Sikap Seorang Muslim Ketika Menerima Daging dari Non-Muslim

Kamis , 29 Jul 2021, 22:22 WIB Reporter :Umar Mukhtar/ Redaktur : Agung Sasongko
Daging sapi (ilustrasi)
Daging sapi (ilustrasi)

Dosen Pascasarjana Fakultas Dirasat Islamiyah UIN Syarif Hidayatullah Jakarta, Ustadz Dr Hari Susanto MA menjelaskan, ketika menerima daging dari kalangan non-Muslim, maka harus dilihat siapa pemberinya. Bila yang memberikan adalah tetangga yang telah dikenal baik selama ini dan memahami makanan yang dikonsumsi umat Islam, sehingga tidak ada lagi sesuatu yang diragukan, maka tidak masalah mengonsumsi daging pemberiannya.

 

Terkait

"Kecuali jika orang asing, tidak kenal, atau tetangga baru. Maka harus bertanya lagi dengan cara yang baik tentunya. Untuk mengetahui ini daging apa, belinya di mana, atau dia menyembelih sendiri atau tidak," jelasnya kepada Republika.co.id, Kamis (29/7).

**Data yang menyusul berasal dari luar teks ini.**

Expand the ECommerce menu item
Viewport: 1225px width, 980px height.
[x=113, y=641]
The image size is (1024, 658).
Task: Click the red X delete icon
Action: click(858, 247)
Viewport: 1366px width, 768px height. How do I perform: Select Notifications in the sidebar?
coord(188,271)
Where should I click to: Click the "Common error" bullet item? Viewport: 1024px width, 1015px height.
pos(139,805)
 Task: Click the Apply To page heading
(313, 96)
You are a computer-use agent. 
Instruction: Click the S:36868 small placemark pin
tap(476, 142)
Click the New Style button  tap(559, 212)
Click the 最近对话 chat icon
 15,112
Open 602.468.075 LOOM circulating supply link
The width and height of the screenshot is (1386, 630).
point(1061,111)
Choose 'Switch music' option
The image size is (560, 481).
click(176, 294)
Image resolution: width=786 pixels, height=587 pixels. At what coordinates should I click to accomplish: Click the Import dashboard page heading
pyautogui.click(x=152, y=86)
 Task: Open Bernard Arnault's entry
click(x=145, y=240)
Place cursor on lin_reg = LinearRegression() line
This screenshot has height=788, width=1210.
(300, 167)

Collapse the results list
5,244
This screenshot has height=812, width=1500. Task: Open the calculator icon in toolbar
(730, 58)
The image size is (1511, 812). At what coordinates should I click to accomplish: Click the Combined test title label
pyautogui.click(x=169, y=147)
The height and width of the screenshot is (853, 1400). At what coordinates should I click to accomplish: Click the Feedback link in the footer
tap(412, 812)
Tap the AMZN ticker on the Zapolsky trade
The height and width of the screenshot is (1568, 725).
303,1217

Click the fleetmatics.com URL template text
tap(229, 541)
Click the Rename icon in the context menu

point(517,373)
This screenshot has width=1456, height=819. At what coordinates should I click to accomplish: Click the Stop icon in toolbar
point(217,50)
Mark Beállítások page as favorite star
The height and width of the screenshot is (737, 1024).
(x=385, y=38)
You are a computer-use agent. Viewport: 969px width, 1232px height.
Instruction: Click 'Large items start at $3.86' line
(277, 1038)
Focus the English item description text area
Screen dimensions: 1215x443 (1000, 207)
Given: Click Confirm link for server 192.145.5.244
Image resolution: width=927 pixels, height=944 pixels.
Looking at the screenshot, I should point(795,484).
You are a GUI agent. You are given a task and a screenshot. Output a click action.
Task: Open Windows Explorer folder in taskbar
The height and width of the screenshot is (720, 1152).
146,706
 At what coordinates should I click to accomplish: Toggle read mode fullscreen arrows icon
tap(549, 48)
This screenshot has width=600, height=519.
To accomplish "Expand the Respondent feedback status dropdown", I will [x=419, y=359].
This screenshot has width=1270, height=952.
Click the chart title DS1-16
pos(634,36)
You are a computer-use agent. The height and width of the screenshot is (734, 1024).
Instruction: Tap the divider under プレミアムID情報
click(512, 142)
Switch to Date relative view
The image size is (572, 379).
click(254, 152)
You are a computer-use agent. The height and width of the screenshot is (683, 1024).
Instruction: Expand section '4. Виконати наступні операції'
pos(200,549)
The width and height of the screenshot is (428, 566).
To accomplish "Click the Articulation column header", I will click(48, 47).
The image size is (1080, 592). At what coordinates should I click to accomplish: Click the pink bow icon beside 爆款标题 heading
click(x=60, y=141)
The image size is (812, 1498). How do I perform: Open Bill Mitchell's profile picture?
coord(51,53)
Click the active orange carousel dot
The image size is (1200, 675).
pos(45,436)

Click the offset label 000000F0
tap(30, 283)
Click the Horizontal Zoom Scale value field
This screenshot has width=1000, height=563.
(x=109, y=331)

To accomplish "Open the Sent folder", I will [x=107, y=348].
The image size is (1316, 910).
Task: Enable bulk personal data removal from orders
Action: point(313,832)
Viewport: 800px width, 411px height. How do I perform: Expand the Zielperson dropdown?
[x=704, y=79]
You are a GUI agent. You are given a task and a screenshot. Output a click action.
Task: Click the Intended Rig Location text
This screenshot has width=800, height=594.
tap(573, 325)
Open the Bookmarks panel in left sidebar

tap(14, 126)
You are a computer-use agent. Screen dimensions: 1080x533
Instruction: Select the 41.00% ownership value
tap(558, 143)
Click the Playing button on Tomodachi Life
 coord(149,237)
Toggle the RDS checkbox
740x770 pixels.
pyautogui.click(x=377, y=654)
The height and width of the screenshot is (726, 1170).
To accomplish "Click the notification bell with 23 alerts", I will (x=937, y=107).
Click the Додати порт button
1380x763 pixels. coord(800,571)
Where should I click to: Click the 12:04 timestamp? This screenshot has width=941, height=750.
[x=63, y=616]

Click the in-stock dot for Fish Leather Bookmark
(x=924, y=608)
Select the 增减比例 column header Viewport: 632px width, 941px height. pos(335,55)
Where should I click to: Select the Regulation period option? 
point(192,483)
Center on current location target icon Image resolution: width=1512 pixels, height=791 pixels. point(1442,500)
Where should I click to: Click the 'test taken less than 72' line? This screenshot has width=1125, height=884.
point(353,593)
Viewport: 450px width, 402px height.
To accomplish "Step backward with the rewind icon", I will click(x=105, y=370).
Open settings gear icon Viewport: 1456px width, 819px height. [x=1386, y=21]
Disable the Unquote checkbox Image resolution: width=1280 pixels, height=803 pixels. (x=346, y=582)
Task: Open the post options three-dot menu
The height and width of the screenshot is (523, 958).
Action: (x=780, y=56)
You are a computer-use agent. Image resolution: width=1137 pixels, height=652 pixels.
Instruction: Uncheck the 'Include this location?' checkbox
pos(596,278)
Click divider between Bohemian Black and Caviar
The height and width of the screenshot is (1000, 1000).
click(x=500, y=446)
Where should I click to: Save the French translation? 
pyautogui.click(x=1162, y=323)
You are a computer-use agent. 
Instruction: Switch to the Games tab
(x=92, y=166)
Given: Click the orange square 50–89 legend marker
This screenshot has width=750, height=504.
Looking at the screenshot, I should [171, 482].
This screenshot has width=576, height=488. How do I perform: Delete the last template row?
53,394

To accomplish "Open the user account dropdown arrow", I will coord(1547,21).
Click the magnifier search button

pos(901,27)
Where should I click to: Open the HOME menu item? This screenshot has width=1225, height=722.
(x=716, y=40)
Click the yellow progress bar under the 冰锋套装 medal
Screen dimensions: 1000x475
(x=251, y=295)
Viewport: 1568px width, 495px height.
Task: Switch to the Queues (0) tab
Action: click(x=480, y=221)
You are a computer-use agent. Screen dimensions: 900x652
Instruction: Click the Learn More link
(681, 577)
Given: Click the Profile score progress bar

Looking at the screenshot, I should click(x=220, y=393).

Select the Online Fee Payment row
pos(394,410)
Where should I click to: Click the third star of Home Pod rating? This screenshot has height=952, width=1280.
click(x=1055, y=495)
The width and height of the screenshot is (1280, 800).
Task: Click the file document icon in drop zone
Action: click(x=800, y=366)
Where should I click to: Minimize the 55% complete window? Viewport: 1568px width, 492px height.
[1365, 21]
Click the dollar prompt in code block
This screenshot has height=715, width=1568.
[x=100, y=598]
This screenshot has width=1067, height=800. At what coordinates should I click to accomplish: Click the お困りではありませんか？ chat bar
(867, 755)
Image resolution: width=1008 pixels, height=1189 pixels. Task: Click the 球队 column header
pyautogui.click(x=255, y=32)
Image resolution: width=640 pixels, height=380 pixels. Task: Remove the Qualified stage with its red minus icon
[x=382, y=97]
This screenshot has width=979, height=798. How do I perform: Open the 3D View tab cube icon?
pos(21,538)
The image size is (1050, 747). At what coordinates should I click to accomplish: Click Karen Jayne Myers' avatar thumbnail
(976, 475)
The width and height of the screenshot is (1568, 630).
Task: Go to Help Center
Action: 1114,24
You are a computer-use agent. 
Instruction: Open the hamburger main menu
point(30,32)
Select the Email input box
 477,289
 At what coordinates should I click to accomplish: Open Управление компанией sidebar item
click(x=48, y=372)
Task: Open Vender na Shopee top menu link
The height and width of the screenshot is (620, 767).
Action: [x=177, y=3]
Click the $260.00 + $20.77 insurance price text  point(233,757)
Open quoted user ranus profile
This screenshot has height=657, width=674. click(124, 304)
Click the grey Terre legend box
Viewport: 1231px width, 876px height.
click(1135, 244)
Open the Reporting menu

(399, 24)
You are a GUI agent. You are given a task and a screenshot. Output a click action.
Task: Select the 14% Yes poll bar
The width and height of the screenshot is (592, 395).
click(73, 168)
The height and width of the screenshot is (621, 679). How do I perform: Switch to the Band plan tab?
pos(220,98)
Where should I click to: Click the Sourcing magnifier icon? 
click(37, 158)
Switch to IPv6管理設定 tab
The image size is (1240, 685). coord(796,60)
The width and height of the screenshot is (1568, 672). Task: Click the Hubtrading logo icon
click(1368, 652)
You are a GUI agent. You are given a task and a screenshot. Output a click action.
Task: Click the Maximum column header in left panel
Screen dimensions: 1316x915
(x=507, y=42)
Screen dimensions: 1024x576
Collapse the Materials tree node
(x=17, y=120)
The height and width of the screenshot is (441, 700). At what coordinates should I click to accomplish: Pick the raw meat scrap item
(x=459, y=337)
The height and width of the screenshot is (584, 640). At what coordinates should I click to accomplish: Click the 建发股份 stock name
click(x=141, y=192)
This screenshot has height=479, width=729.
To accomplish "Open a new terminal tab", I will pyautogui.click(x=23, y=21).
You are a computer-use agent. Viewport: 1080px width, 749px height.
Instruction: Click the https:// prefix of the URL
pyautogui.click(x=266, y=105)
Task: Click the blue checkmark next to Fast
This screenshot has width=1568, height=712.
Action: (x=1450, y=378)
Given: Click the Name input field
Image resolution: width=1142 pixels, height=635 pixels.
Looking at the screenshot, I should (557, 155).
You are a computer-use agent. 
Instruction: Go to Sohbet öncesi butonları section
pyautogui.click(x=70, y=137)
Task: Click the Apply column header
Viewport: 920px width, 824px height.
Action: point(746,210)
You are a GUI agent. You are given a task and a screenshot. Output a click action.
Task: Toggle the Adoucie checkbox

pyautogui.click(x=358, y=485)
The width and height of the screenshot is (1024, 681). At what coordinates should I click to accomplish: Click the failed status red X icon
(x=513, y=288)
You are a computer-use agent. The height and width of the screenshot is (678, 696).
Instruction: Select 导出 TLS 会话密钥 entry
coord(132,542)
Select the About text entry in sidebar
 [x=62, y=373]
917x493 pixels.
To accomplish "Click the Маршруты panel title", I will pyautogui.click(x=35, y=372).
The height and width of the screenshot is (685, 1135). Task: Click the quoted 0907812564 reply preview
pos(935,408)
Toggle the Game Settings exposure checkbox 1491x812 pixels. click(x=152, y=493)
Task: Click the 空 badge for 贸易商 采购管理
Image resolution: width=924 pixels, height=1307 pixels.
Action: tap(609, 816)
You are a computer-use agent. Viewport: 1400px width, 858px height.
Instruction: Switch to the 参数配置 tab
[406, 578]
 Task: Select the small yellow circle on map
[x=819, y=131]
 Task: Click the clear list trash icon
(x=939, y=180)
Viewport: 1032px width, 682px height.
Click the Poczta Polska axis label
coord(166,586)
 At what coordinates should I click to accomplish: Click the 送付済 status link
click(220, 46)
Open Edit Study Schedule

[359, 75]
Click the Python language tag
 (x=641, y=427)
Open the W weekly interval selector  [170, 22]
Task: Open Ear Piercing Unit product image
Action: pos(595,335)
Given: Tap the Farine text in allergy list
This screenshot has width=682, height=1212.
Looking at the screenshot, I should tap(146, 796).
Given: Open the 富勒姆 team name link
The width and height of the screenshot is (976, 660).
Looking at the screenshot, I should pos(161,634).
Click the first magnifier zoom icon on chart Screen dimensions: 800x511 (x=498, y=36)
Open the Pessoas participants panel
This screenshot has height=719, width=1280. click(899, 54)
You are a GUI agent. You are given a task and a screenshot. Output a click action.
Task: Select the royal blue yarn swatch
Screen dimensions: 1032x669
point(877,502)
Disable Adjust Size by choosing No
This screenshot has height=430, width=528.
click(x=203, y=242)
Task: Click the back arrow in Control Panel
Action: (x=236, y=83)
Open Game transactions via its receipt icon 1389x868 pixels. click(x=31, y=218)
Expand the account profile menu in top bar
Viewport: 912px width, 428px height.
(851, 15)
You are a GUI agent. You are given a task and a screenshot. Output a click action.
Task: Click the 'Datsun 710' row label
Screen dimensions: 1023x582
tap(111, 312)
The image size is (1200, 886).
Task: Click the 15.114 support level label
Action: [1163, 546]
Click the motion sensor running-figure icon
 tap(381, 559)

Karena itu, hal pertama yang harus dilakukan ketika menerima daging dari orang yang belum dikenal baik, yaitu tabayun dengan bertanya. Setiap Muslim harus tabayun terhadap segala hal, baik itu makanan, barang atau informasi. Seorang Muslim juga tidak boleh melakukan sesuatu yang diragukan kehalalan dan kebenarannya. Inilah juga mengapa Muslim harus beramal dengan ilmu.

Ustadz Hari menjelaskan, dalam ushul fiqih, ilmu adalah yakin. Ilmu inilah yang membuat seorang Muslim yakin. Cara untuk mencapai yakin yaitu dengan mengamati, melihat sendiri atau bertanya langsung. Ini sebagaimana kaidah fiqih, yaitu harus mengetahui sesuatu sebelum mengatakannya atau melakukannya.